§ TASK DESCRIPTION: Copy the records from the line with "Viewport: 1092px width, 1092px" through the end of the records, word for word, and leave out the pictures.

+ + + + +

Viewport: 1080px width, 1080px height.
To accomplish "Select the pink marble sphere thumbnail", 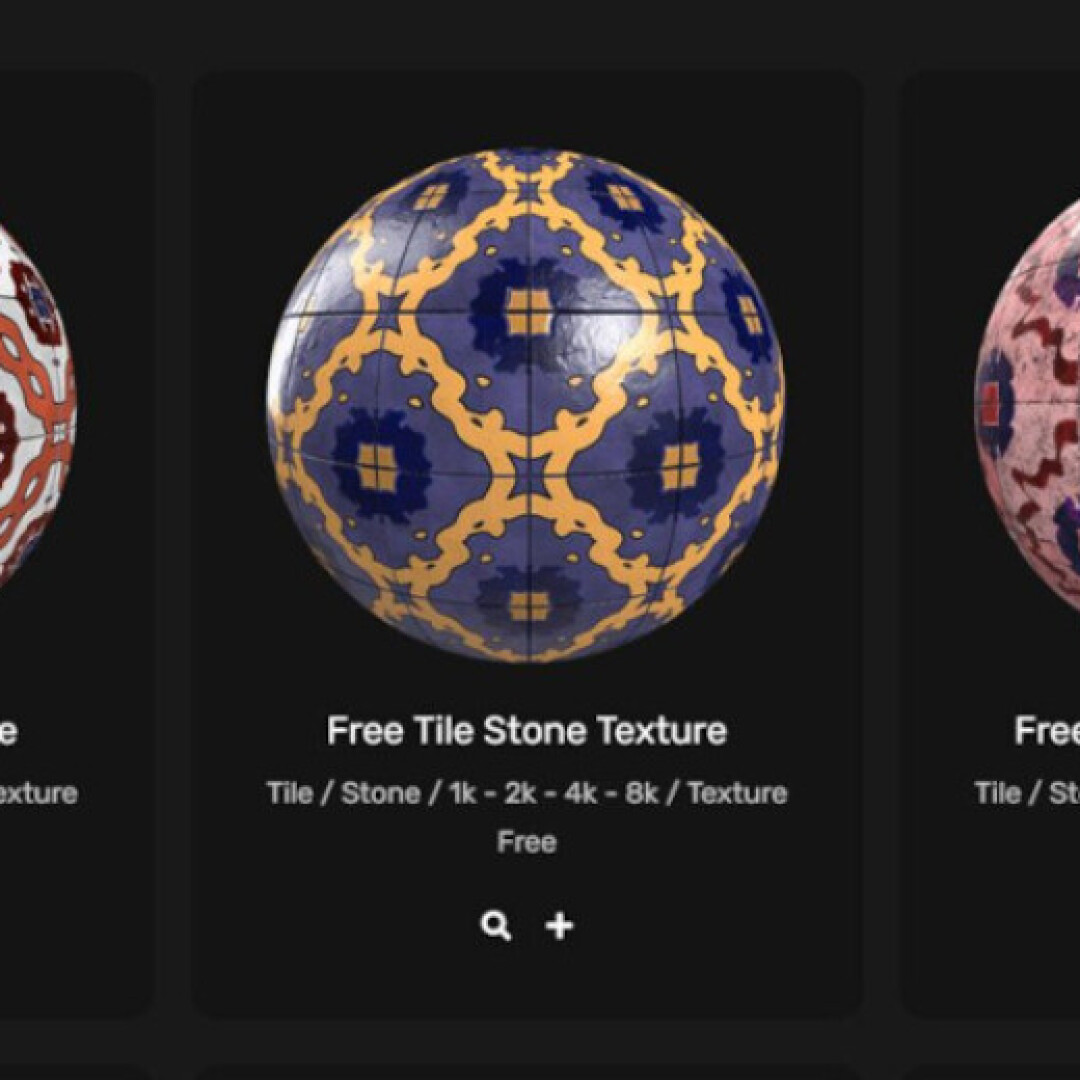I will pos(1028,406).
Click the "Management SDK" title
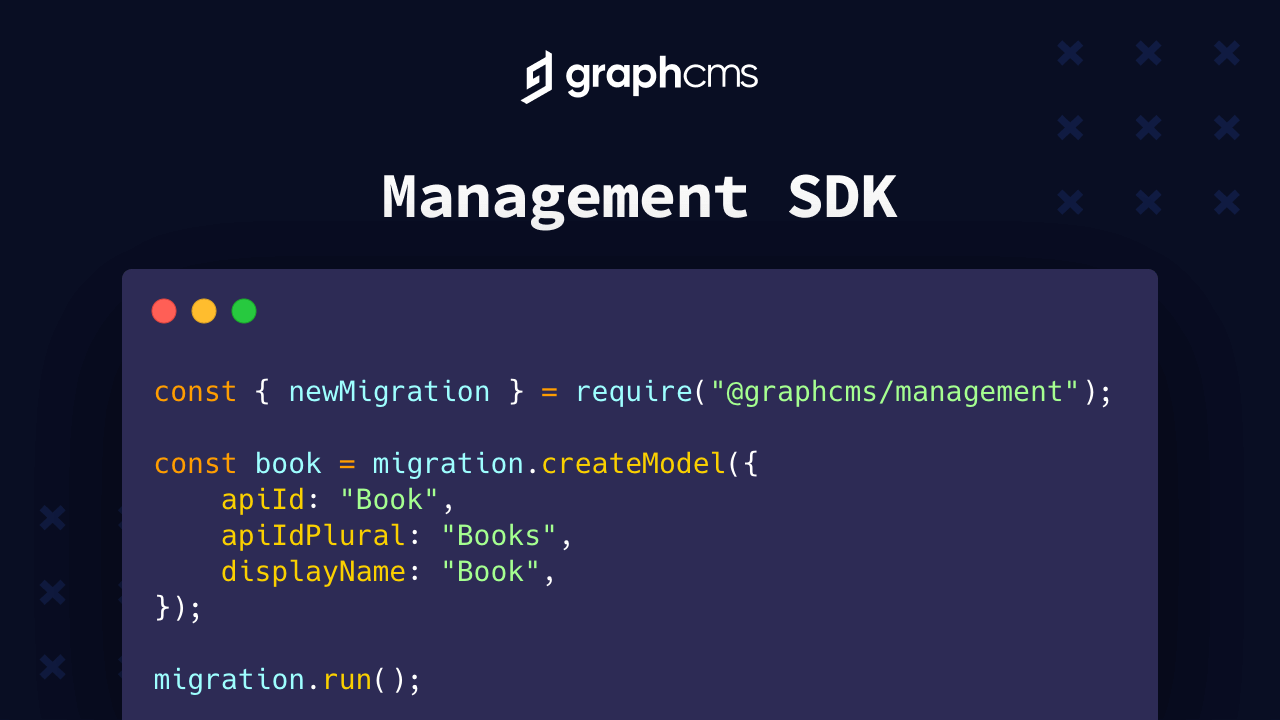Viewport: 1280px width, 720px height. point(639,197)
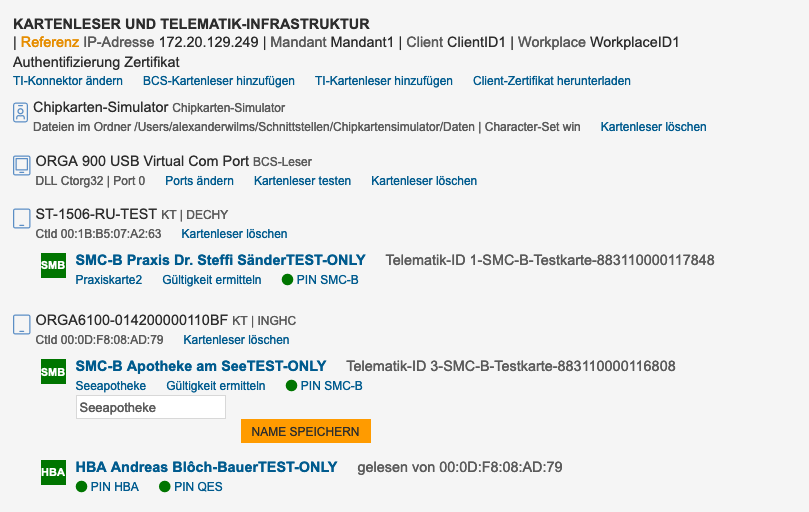Add a BCS-Kartenleser
Viewport: 809px width, 512px height.
coord(218,81)
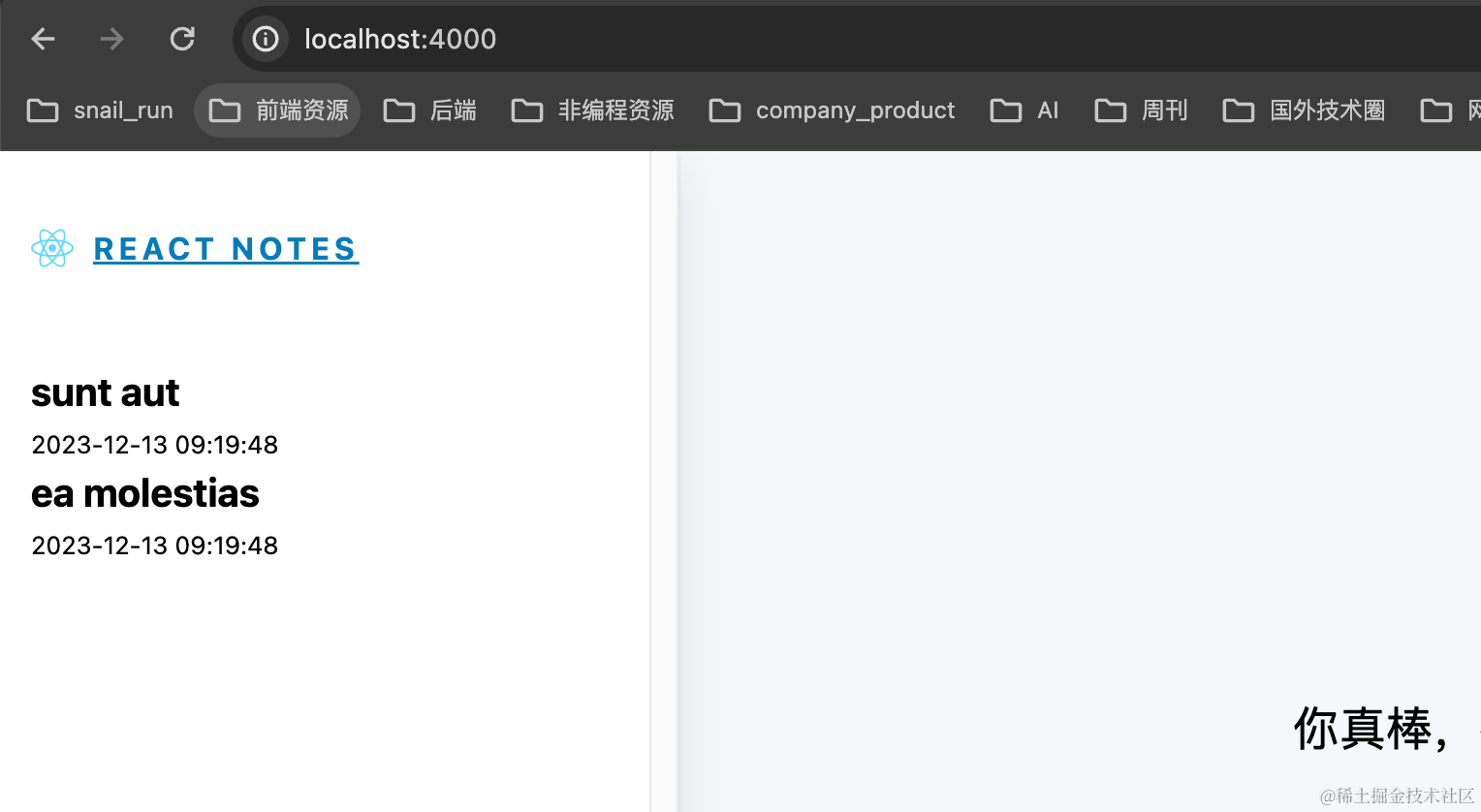Reload the page with the refresh icon
The image size is (1481, 812).
coord(182,39)
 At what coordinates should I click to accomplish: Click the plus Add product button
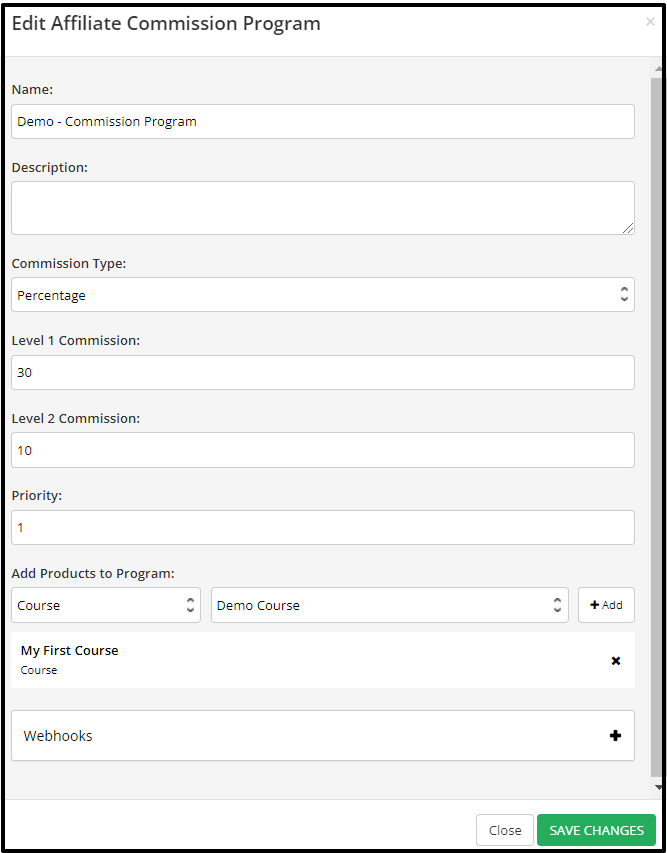[606, 605]
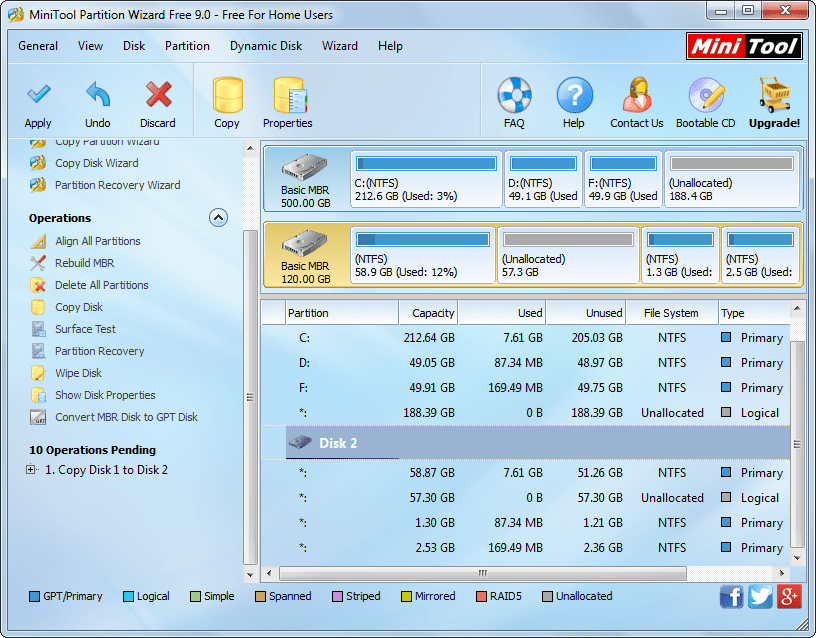Launch the Partition Recovery Wizard

tap(116, 185)
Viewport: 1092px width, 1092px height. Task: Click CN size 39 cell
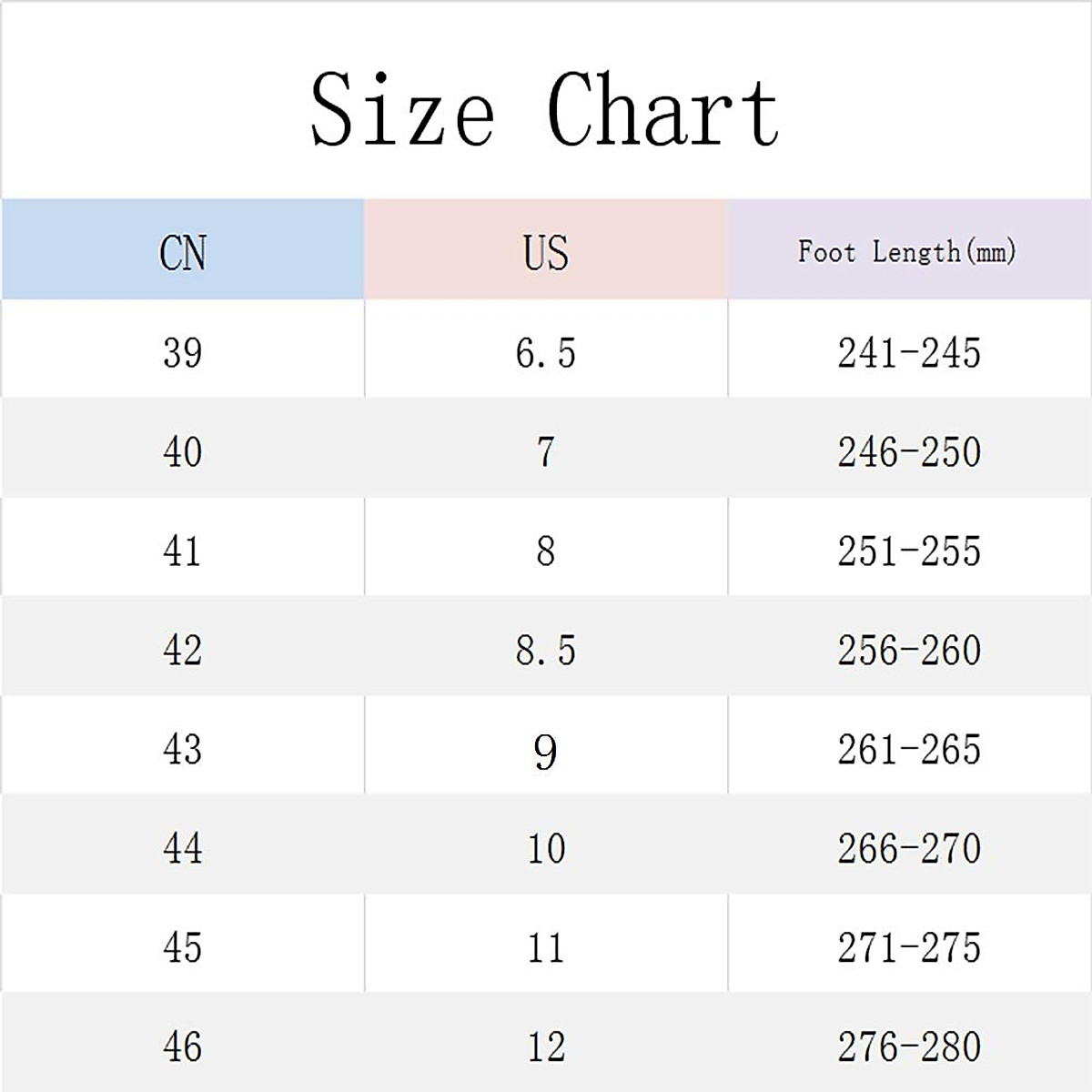(x=183, y=352)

+ + + + +

§ EXERCISE OUTPUT:
Viewport: 1092px width, 1092px height. Task: Click CN size 39 cell
(x=183, y=352)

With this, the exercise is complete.